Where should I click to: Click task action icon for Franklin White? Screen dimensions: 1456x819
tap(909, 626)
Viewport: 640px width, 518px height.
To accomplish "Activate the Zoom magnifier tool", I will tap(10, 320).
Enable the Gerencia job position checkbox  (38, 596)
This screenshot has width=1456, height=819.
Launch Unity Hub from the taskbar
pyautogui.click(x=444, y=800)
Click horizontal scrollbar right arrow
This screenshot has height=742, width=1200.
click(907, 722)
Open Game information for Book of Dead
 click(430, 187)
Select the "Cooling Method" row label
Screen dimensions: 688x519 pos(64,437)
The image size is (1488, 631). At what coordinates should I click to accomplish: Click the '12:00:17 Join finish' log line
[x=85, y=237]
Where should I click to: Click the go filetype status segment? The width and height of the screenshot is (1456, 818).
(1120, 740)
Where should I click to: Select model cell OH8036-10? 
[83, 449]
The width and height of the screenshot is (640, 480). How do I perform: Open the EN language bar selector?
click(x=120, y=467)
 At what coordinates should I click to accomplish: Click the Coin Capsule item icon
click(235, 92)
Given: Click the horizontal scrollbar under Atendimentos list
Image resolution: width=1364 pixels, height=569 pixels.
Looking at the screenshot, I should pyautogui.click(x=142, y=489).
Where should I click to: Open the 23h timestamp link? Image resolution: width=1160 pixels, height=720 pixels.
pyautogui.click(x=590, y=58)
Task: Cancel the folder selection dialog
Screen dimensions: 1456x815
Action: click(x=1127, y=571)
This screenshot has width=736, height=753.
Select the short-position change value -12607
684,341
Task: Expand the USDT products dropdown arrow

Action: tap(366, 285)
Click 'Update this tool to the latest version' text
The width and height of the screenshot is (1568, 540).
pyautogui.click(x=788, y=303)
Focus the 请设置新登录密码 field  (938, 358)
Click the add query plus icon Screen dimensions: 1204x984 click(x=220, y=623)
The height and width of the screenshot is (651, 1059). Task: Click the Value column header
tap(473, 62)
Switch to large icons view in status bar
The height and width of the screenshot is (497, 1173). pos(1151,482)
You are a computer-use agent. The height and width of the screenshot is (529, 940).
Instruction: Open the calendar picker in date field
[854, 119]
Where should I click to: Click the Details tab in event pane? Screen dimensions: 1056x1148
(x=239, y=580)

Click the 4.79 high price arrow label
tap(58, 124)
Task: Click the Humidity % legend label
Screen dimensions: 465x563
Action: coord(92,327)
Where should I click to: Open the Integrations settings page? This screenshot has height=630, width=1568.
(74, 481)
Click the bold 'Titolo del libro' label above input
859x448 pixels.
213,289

============

### REQUIRED TASK
Quote the rows above verbatim, everything from the line containing "Enable the Gerencia" down to the line containing "click(907, 722)", both included.

### SOLUTION FOR THIS PROBLEM
Enable the Gerencia job position checkbox  (38, 596)
This screenshot has width=1456, height=819.
Launch Unity Hub from the taskbar
pyautogui.click(x=444, y=800)
Click horizontal scrollbar right arrow
This screenshot has height=742, width=1200.
click(907, 722)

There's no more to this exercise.